Kürtlerin demokratik taleplerini, kültürlerini koruma isteklerini Türkiye düşmanlık nedeni olarak ilan etmiş durumda. Kürtler Türkiye için bir tehdit değildir. Türkiye’ye saldıran yok. Tersine Türkiye tek taraflı bir savaş ilan etmiş. Kürtleri Efrîn’de olduğu gibi topraklarından sürmek, etnik temizliğe tabi tutmak ve soykırıma uğratmak istiyor. Herkes "Suriye savaşa doydu, artık siyasi bir çözüm bulunsun" derken, Türkiye yeni savaşın ve çatışmaların taşlarını döşemeyle uğraşıyor.

Erdoğan neden bu kadar ısrarla B. Esad’la görüşmek ve barışmak istiyor? Çünkü planları tutmadı. Türkiye’de Kürt düşmanlığı sonucu ülkenin bütün kaynaklarını tüketti. Şimdi orduyu Irak topraklarına sürmüş, Güney üzerinde hakimiyet kurmak ve gerilla güçlerini ezmek sonra da Rojava’ya saldırmak için uğraşıyor. Ama bunu Batı’nın desteğine rağmen başaramadı. Onun için Irak yönetimiyle yoğun görüşme ve pazarlıklarla bir anlaşmaya gitti. Şimdi Suriye’de de aynısını yapmak istiyor. Şam yönetimi de iktidar odaklı politika yaptığı için çıkarlarına bakar. Türkiye sıkışık, Şam’da çıkarlarına hizmet ederse görüşür de anlaşır da. Bu açıdan bu pazarlıklara ve anlaşmalara şaşırmamak gerek.

Trump iktidara gelirse Suriye’den çekilir beklentisi var. Ayrıca Irak, ABD askerlerini artık istemediğini söylüyor. ABD giderse Türkiye Suriye’de ne yapar, ne duruma düşer? Bunun hesabını da yapıyorlar. ABD gider ve Kürtler Şam hükümetiyle anlaşırsa Türkiye Suriye’de tutunamaz ve bunun faturası kendilerine ağır olur. Onun için acele edip Esad’la anlaşıp Kürtleri öncelikle bertaraf etmeye çalışacaktır. "Dışarıdaki Kürtleri ezer ve denetime alırsak, Türkiye’nin içindekileri de boğarız" deniyor.
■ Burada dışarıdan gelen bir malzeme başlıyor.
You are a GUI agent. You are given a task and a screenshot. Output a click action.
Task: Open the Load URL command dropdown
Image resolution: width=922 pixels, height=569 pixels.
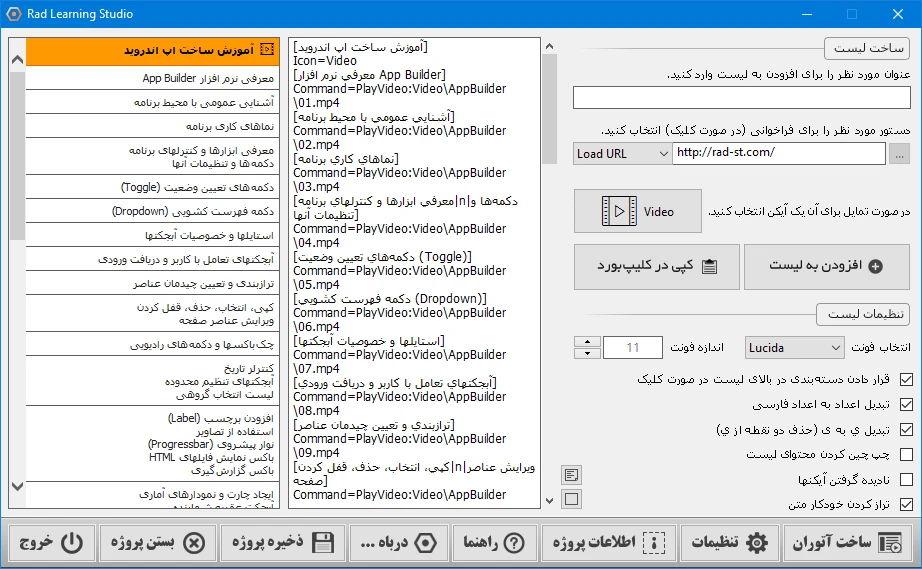(621, 153)
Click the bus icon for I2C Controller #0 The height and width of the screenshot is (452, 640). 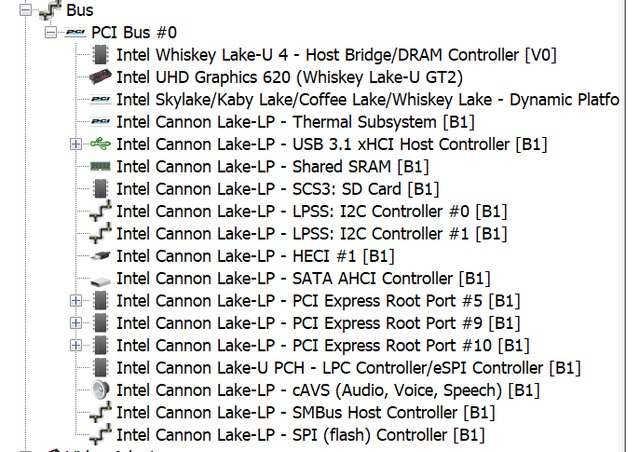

CHP için de bazı soruları gündeme getirmek gerek. Ö. Özel Esad’la görüşmek istiyor. Herhalde Erdoğan’la onun arasında arabulucu olacak! Halbuki şimdi iktidar adayıdırlar. Birinci parti olmuşlar. Kendi çözüm planını ortaya koysun. Kendisi Kürtlerle sorunları nasıl çözmek istiyor? "Suriye batağı diyor", bu bataktan Türkiye’yi nasıl çıkaracak? CHP gündem belirleyemiyor. Ne yazık ki, şimdi Türkiye’de gündemi belirleyen hala Erdoğan’dır. CHP onun yedeğine düşüyor. Böyle iktidar olunmaz ve Erdoğan iktidardan uzaklaştırılamaz.